(Saved data entries)
+++

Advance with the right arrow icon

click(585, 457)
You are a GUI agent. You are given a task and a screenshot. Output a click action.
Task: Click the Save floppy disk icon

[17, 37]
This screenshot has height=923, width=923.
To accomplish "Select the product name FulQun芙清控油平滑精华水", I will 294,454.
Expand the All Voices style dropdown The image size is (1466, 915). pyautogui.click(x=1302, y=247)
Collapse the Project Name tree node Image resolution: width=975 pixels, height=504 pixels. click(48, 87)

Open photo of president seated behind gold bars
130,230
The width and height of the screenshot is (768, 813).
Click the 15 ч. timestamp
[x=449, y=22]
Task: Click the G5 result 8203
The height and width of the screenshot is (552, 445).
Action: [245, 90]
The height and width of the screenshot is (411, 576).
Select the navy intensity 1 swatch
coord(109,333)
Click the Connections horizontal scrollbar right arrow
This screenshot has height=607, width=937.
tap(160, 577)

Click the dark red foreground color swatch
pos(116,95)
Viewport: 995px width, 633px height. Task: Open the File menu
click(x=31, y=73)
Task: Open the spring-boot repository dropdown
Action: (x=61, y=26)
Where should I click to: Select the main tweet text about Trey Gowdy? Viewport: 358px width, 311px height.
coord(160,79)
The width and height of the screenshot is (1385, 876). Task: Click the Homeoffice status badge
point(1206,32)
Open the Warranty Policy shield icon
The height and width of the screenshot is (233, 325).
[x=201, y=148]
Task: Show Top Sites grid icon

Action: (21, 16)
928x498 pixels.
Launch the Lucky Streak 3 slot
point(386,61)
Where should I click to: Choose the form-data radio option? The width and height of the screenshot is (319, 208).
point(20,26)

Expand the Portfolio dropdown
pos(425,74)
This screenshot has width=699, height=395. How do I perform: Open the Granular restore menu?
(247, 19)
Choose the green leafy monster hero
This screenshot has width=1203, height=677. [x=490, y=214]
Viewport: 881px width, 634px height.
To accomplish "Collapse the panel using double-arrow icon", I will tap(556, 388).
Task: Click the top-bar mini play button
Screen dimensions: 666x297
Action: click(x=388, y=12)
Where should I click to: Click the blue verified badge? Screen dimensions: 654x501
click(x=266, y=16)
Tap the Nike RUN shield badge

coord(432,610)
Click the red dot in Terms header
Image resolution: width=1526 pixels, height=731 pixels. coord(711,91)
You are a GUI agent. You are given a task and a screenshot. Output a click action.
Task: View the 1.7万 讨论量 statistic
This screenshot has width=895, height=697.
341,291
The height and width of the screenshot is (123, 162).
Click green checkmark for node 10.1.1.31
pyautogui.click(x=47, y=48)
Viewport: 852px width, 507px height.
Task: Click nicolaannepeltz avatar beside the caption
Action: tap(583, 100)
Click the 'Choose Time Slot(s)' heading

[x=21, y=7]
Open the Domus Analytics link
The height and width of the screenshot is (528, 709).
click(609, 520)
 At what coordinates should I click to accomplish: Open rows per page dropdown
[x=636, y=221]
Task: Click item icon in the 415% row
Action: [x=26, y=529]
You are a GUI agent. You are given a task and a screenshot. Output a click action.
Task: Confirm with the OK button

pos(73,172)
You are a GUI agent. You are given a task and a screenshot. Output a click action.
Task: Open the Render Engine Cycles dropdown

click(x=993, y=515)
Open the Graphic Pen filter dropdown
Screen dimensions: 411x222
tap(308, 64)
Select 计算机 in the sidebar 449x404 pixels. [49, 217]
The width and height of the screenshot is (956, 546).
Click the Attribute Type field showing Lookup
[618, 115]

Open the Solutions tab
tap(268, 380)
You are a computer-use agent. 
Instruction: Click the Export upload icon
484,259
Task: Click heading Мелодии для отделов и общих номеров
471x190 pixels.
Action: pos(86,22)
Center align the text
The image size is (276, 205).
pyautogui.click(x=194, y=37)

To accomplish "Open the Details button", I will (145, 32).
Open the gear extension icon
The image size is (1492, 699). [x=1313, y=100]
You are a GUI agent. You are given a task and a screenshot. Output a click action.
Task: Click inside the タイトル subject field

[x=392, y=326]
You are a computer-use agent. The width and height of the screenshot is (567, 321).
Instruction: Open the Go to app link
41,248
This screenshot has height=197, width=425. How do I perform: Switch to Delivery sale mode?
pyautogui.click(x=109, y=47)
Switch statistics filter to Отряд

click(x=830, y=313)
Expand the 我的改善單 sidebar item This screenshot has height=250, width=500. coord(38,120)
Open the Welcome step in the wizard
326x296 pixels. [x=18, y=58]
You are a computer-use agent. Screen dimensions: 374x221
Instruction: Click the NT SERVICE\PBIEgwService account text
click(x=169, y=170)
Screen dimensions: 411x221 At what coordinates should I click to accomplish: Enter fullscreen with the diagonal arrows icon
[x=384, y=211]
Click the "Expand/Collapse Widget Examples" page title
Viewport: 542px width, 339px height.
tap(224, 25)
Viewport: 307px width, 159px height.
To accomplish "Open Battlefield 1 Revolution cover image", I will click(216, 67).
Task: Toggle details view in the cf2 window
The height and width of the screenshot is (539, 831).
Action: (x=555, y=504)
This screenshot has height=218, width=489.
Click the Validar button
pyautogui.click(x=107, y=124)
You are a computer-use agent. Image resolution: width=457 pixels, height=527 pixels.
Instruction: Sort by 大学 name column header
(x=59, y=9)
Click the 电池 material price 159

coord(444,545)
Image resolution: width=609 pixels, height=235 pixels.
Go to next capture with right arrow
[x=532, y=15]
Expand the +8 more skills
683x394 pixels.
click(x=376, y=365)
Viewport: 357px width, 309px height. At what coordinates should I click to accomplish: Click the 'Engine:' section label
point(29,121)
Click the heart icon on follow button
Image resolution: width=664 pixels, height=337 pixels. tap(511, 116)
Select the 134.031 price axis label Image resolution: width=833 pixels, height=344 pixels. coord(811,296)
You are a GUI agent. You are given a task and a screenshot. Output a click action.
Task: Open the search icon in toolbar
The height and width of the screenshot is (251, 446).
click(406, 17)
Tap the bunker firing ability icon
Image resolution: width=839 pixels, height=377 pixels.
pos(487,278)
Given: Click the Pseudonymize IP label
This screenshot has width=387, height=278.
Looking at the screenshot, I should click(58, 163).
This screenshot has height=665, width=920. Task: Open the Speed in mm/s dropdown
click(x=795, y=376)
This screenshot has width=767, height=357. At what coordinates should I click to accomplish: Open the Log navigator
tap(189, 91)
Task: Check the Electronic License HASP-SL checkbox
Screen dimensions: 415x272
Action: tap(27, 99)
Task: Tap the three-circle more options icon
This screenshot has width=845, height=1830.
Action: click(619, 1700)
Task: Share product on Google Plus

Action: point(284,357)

+++

Action item:
Which lines above run from the one containing "Open the Graphic Pen filter dropdown" to the one containing "You are a computer-use agent. Screen"? Give them again exactly, both ends included.

Exercise answer:
Open the Graphic Pen filter dropdown
Screen dimensions: 411x222
tap(308, 64)
Select 计算机 in the sidebar 449x404 pixels. [49, 217]
The width and height of the screenshot is (956, 546).
Click the Attribute Type field showing Lookup
[618, 115]

Open the Solutions tab
tap(268, 380)
You are a computer-use agent. 
Instruction: Click the Export upload icon
484,259
Task: Click heading Мелодии для отделов и общих номеров
471x190 pixels.
Action: pos(86,22)
Center align the text
The image size is (276, 205).
pyautogui.click(x=194, y=37)

To accomplish "Open the Details button", I will (145, 32).
Open the gear extension icon
The image size is (1492, 699). [x=1313, y=100]
You are a GUI agent. You are given a task and a screenshot. Output a click action.
Task: Click inside the タイトル subject field

[x=392, y=326]
You are a computer-use agent. The width and height of the screenshot is (567, 321).
Instruction: Open the Go to app link
41,248
This screenshot has height=197, width=425. How do I perform: Switch to Delivery sale mode?
pyautogui.click(x=109, y=47)
Switch statistics filter to Отряд

click(x=830, y=313)
Expand the 我的改善單 sidebar item This screenshot has height=250, width=500. coord(38,120)
Open the Welcome step in the wizard
326x296 pixels. [x=18, y=58]
You are a computer-use agent. Screen dimensions: 374x221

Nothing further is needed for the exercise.